*Extracted records*.
-.-.-
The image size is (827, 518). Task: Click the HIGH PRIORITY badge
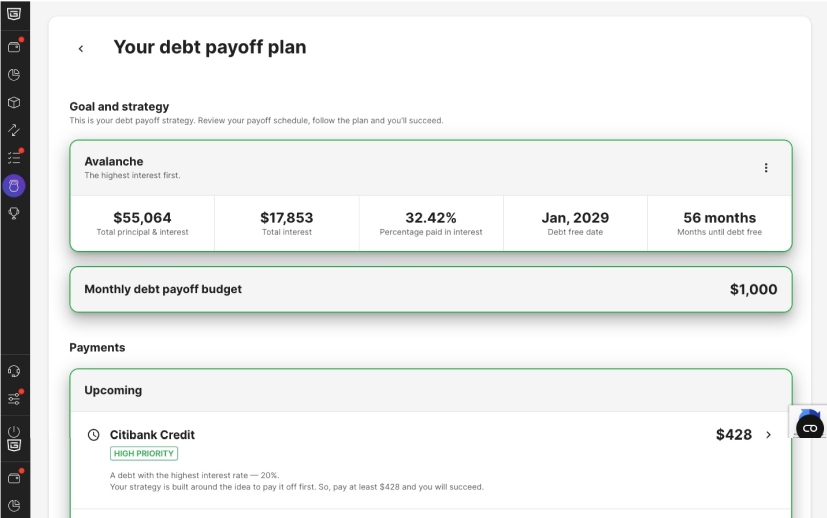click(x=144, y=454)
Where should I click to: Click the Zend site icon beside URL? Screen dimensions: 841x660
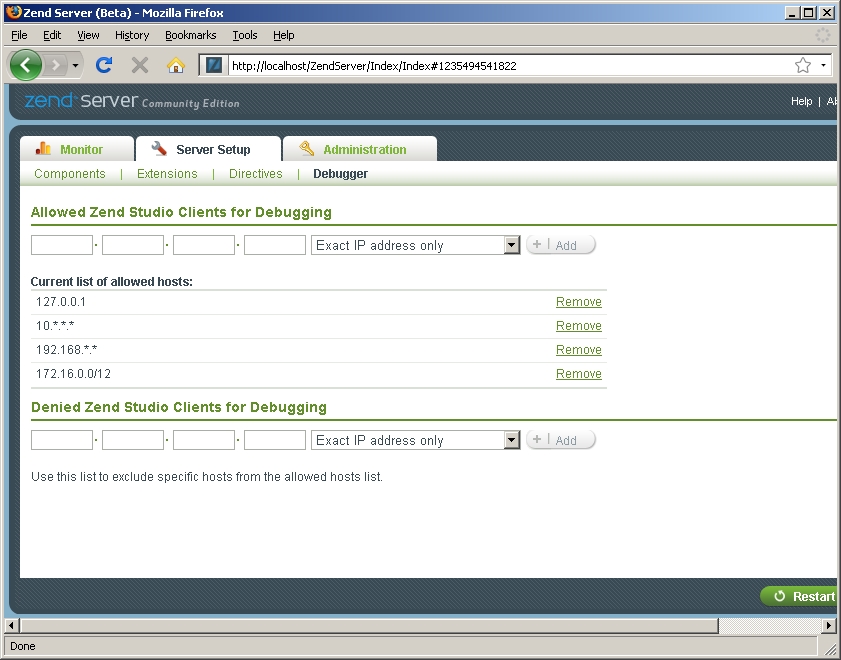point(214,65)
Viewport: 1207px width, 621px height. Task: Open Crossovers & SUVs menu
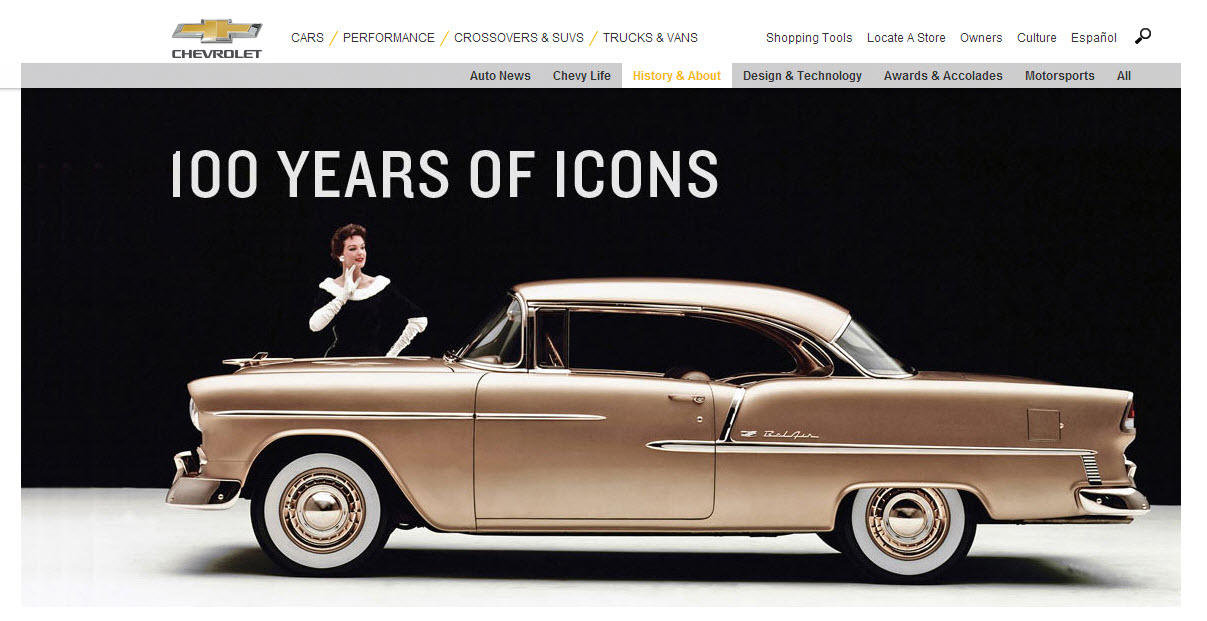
-.-.-
*Try it*.
Would you copy all of the data exactly? Keep the pictures out of it.

*Task response*.
The image size is (827, 518). Task: Click the HIGH PRIORITY badge
click(x=144, y=454)
Where should I click to: Click the Zend site icon beside URL? Screen dimensions: 841x660
point(214,65)
Viewport: 1207px width, 621px height. Task: Open Crossovers & SUVs menu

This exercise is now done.